Roma, 2 luglio 2026
Un detenuto italiano di 68 anni, originario della Puglia, si è tolto la vita nella notte all’interno della propria cella nella Casa circondariale di Bolzano. Il personale della Polizia Penitenziaria, accortosi dell’accaduto, è intervenuto immediatamente attivando tutte le procedure di emergenza e prestando i primi soccorsi, ma ogni tentativo di salvargli la vita si è purtroppo rivelato vano. A darne notizia è il Sindacato Autonomo Polizia Penitenziaria (SAPPE), che esprime profondo cordoglio per l’ennesimo dramma consumatosi all’interno di un istituto penitenziario.

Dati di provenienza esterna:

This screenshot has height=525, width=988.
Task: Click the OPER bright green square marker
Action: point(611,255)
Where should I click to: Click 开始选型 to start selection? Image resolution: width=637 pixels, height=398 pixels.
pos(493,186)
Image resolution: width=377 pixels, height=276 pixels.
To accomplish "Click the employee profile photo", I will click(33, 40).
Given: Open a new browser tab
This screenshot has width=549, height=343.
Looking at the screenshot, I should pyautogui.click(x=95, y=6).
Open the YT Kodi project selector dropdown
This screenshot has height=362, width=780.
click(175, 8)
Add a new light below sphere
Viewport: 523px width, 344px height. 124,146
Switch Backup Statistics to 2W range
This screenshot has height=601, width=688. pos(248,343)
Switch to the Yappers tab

«Esprimiamo innanzitutto vicinanza umana ai familiari della persona deceduta e al personale di Polizia Penitenziaria che ha operato con tempestività e professionalità nel tentativo di evitarne il tragico epilogo», dichiara David Stenghel, vicesegretario regionale del SAPPE Veneto, in servizio presso il carcere di Trento. «Ogni suicidio rappresenta una sconfitta per l’intero sistema penitenziario e costituisce un evento altamente traumatico anche per gli appartenenti alla Polizia Penitenziaria che, oltre a intervenire in situazioni di estrema emergenza, devono poi convivere con il peso psicologico di quanto accaduto. A Bolzano, inoltre, continua a pesare una cronica carenza di organico che rende ancora più difficile garantire vigilanza, assistenza e sicurezza all’interno dell’istituto.»

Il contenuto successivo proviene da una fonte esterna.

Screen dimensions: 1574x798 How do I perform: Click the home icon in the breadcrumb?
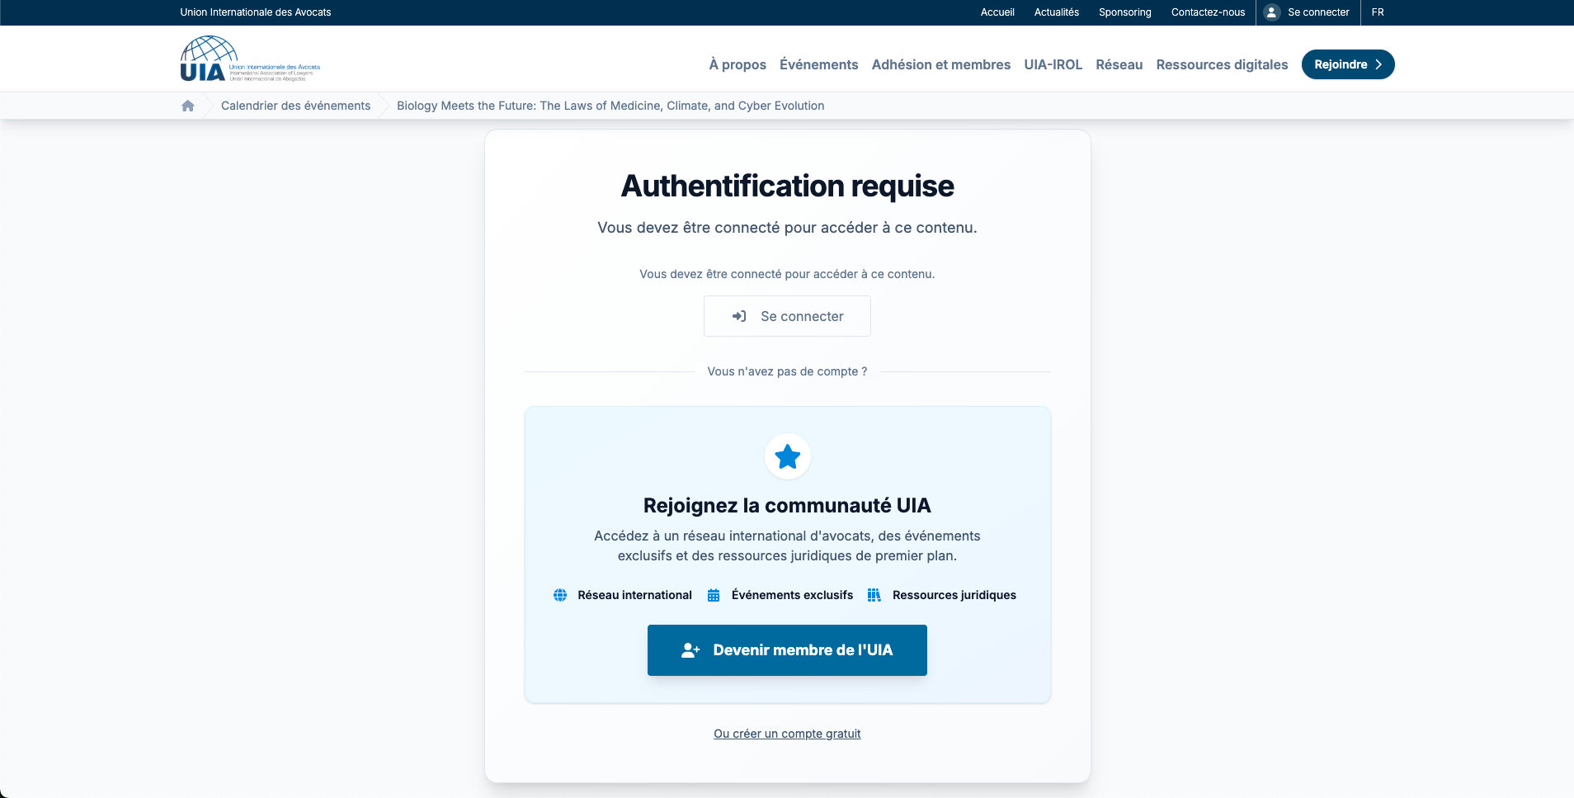click(188, 106)
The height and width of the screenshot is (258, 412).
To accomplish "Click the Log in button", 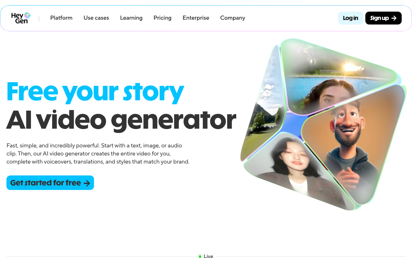I will 351,18.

Il SAPPE evidenzia come il suicidio di un detenuto rappresenti un importante fattore di stress non soltanto per il personale di Polizia Penitenziaria direttamente coinvolto nelle operazioni di soccorso, ma anche per gli altri detenuti presenti nell’istituto. Per questo motivo, un’efficace organizzazione dei programmi di prevenzione del rischio suicidario e procedure operative tempestive costituiscono strumenti fondamentali non solo per la tutela delle persone detenute, ma anche per la salvaguardia dell’equilibrio operativo e psicologico dell’intera comunità penitenziaria.
Sul tema interviene anche Donato Capece, segretario generale del SAPPE: «Da anni sosteniamo che la prevenzione del suicidio in carcere richiede un impegno costante, multidisciplinare e risorse adeguate. La Polizia Penitenziaria svolge quotidianamente un lavoro straordinario, spesso silenzioso e poco conosciuto, intervenendo in migliaia di situazioni di emergenza. Purtroppo, però, vi sono casi nei quali la libera e improvvisa determinazione di alcuni detenuti di togliersi la vita rende impossibile impedire il gesto estremo, nonostante la professionalità e l’abnegazione del personale.»
Capece ricorda i numeri che testimoniano l’impegno quotidiano degli appartenenti al Corpo: «Dal 2000 ad oggi le donne e gli uomini della Polizia Penitenziaria hanno sventato oltre 25.000 tentativi di suicidio nelle carceri italiane e impedito che quasi 190.000 episodi di autolesionismo producessero conseguenze ancora più gravi. Sono dati impressionanti che raccontano meglio di qualsiasi parola quanto sia incessante l’attività svolta dal Corpo per la tutela della vita e della sicurezza all’interno degli istituti penitenziari.»
Il segretario generale del SAPPE rinnova quindi l’appello alle istituzioni: «Occorre rafforzare gli organici della Polizia Penitenziaria, anche nella Casa circondariale di Bolzano, e investire concretamente nei programmi di prevenzione del disagio psichico, nell’assistenza sanitaria e nel supporto psicologico sia ai detenuti sia al personale. Non possiamo lasciare soli gli uomini e le donne della Polizia Penitenziaria, chiamati ogni giorno a gestire situazioni di estrema complessità in condizioni operative sempre più difficili. Servono interventi concreti, perché ogni tragedia lascia ferite profonde nell’intero istituto penitenziario e in chi vi opera con professionalità e senso dello Stato.»